TASK TO COMPLETE: Copy the lines below word for word, skipping any image.

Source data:
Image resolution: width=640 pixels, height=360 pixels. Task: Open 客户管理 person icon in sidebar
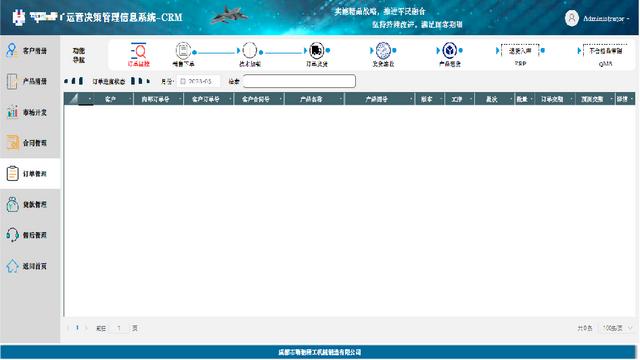[x=11, y=50]
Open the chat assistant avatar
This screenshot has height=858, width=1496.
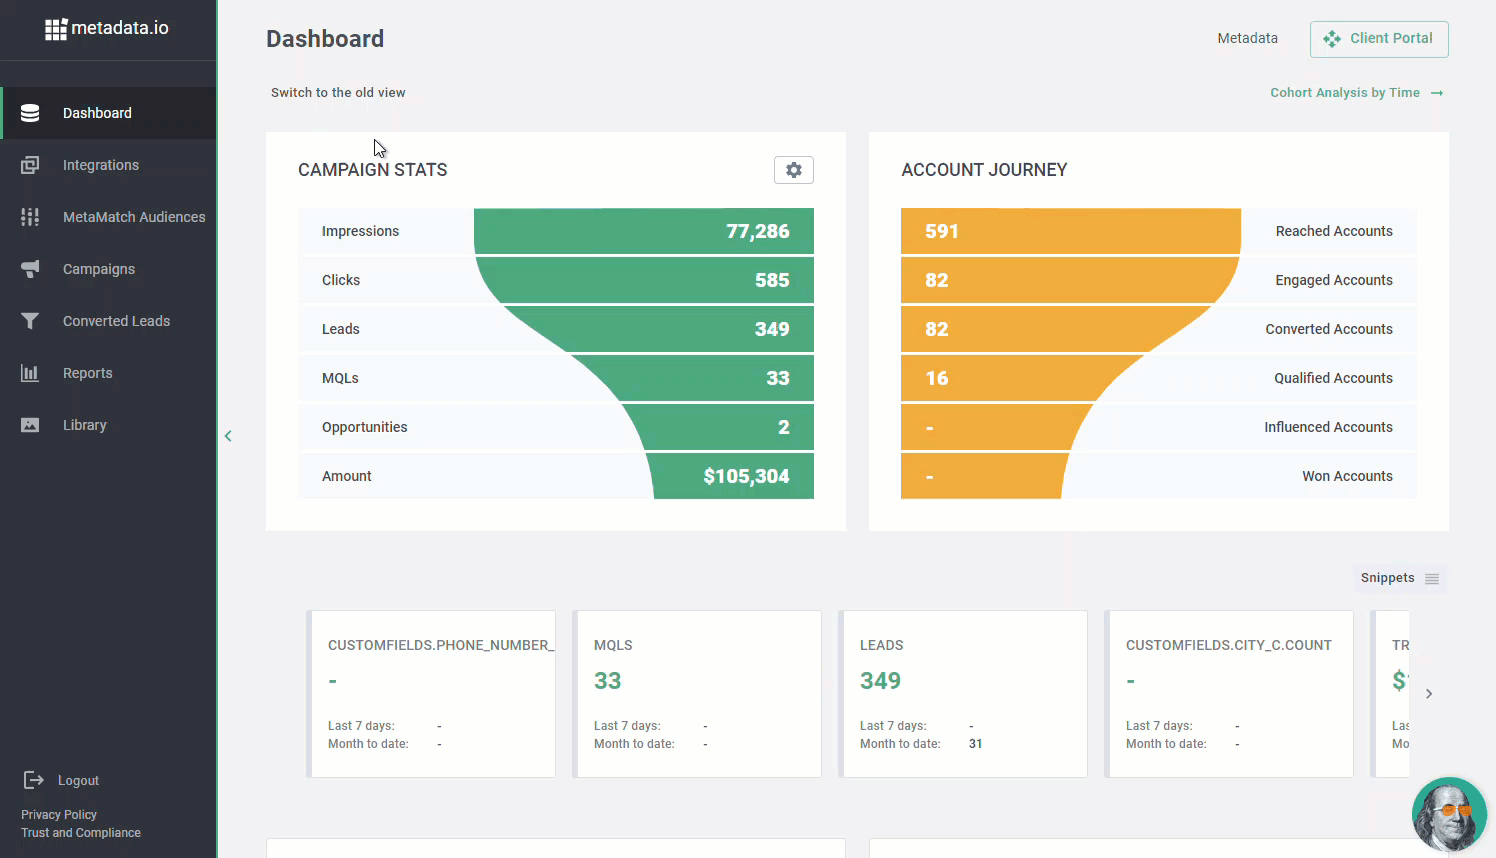(x=1448, y=814)
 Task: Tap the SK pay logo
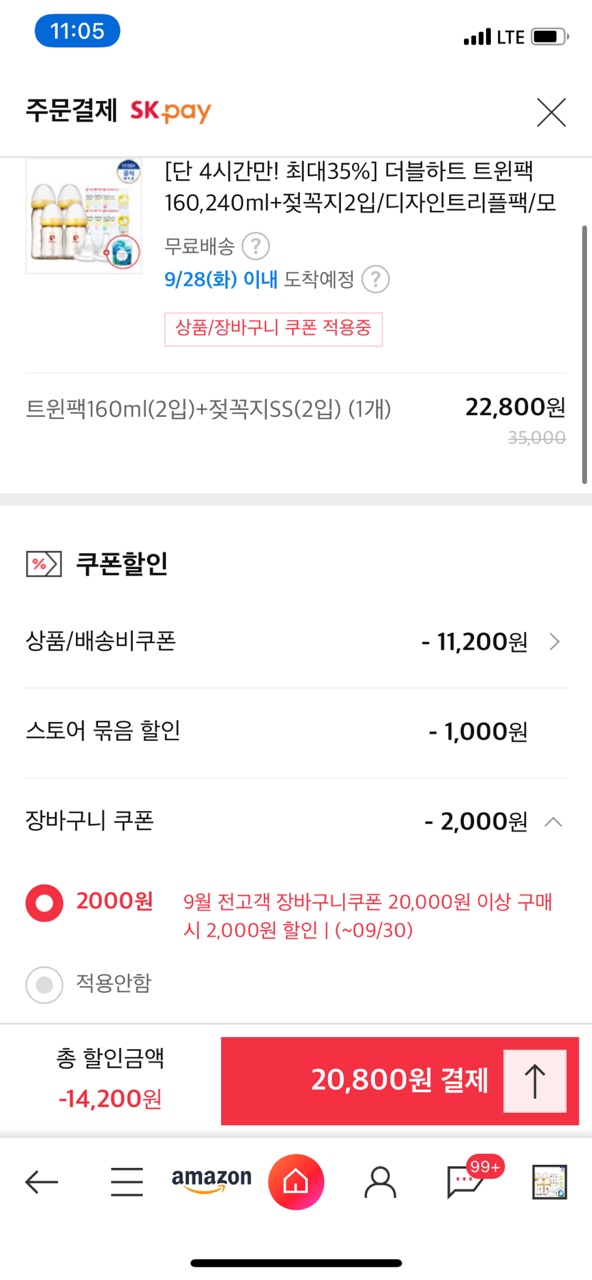coord(171,111)
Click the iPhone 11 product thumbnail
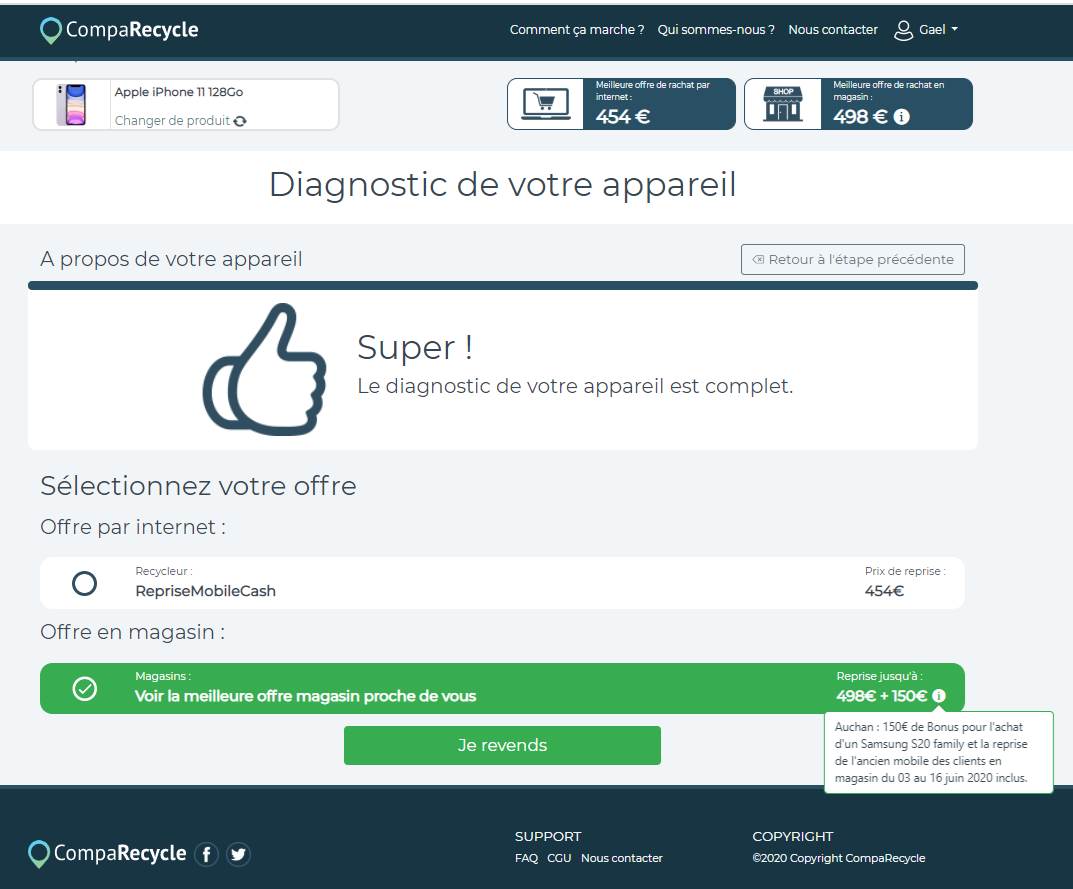Image resolution: width=1073 pixels, height=889 pixels. [x=71, y=105]
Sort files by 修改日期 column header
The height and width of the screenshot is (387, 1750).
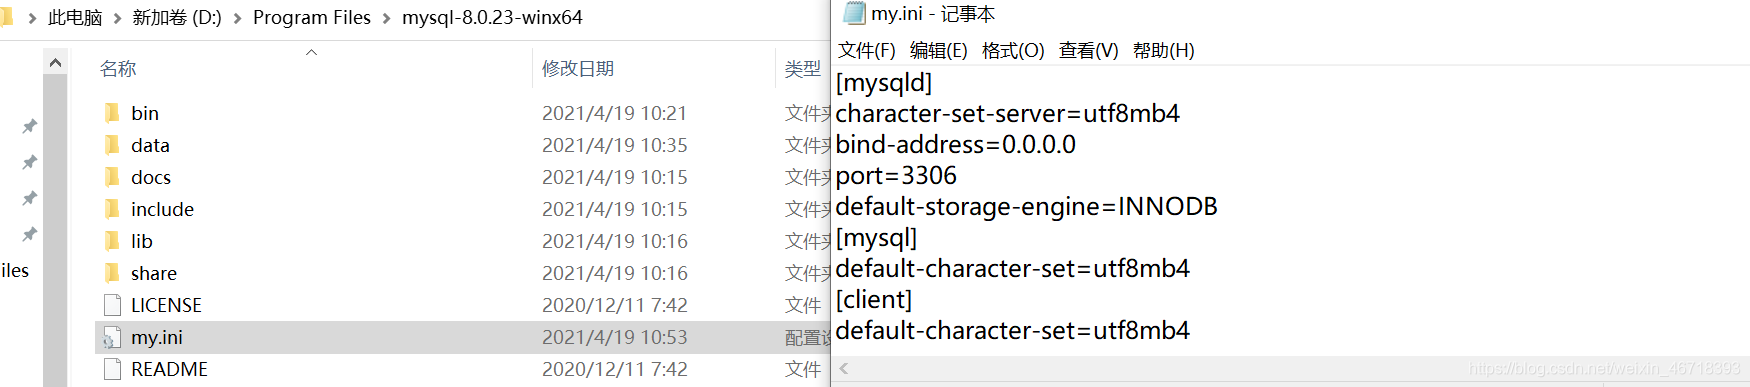coord(578,68)
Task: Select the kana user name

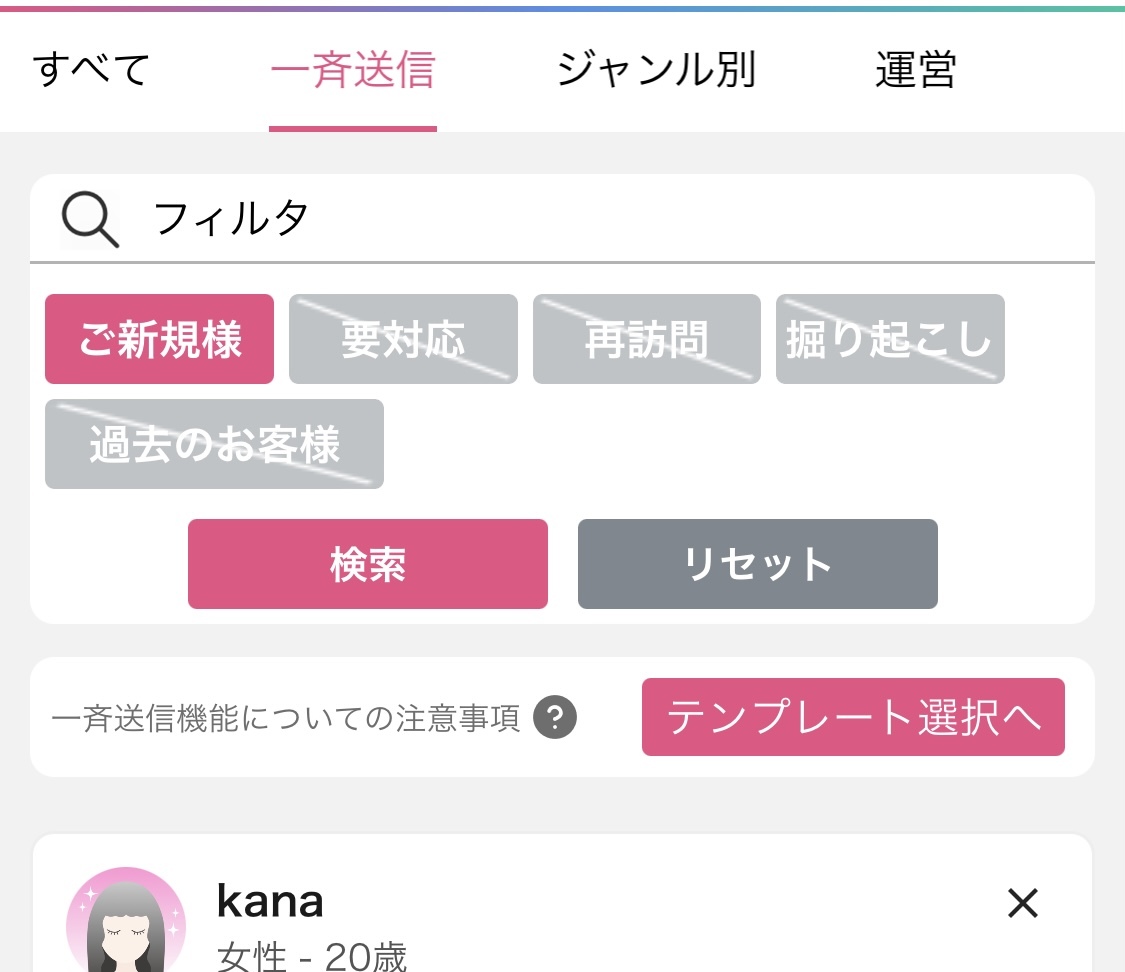Action: pos(270,901)
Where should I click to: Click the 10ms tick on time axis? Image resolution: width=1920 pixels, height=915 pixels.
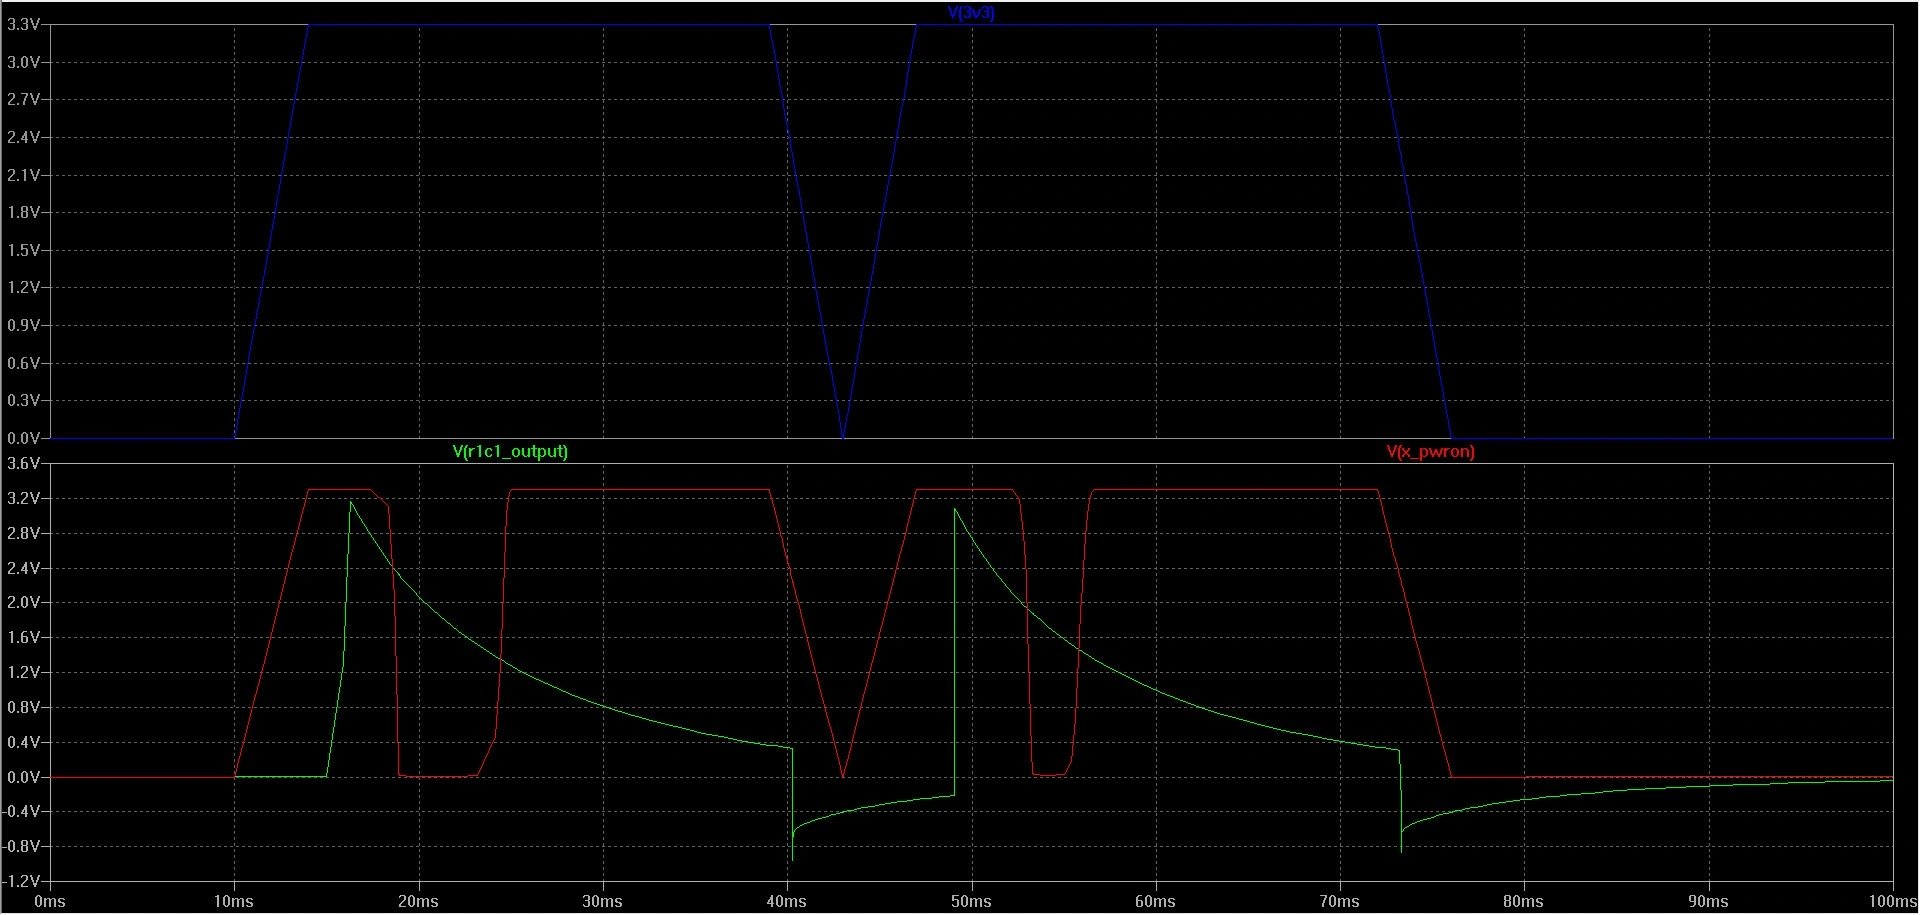coord(234,902)
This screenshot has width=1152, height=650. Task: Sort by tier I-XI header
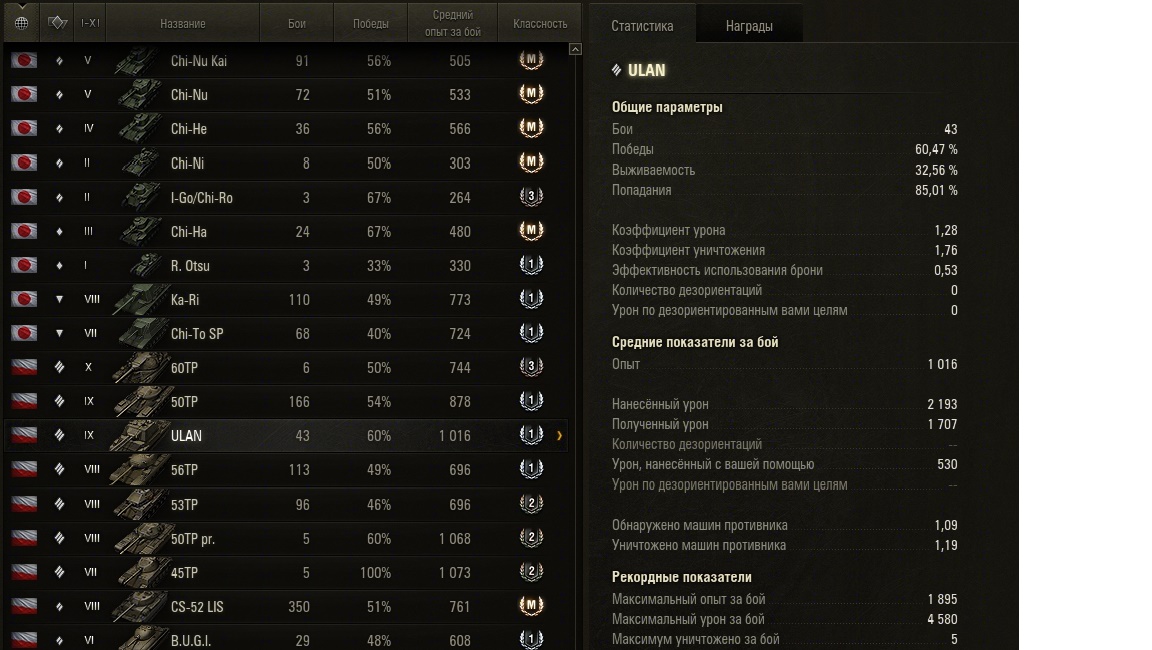[90, 23]
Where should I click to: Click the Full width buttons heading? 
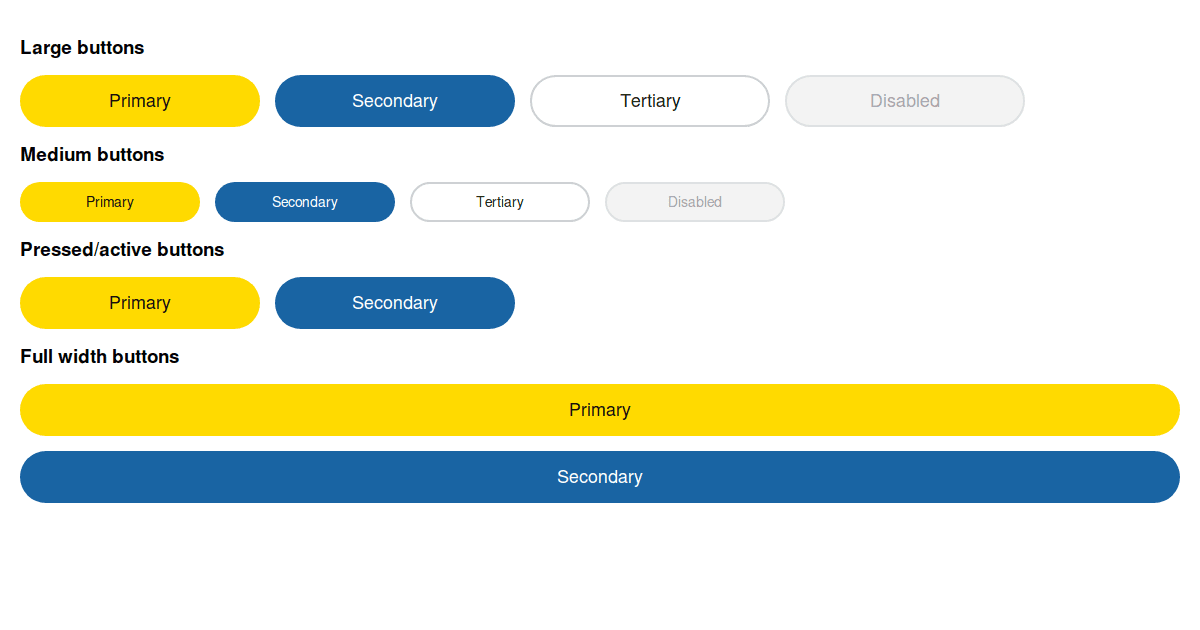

RESPONSE:
Image resolution: width=640 pixels, height=360 pixels. Task: Open 客户管理 person icon in sidebar
[x=11, y=50]
Open the chat assistant avatar
This screenshot has height=858, width=1496.
(x=1448, y=814)
 Task: Tap the SK pay logo
coord(171,111)
Click the iPhone 11 product thumbnail
Image resolution: width=1073 pixels, height=889 pixels. [x=71, y=105]
Sort files by 修改日期 column header
The height and width of the screenshot is (387, 1750).
coord(578,68)
Task: Select the kana user name

Action: pos(270,901)
Where should I click to: Click the 10ms tick on time axis? Image resolution: width=1920 pixels, height=915 pixels.
coord(234,902)
This screenshot has width=1152, height=650. Task: Sort by tier I-XI header
[90, 23]
Where should I click to: Click the Full width buttons heading? 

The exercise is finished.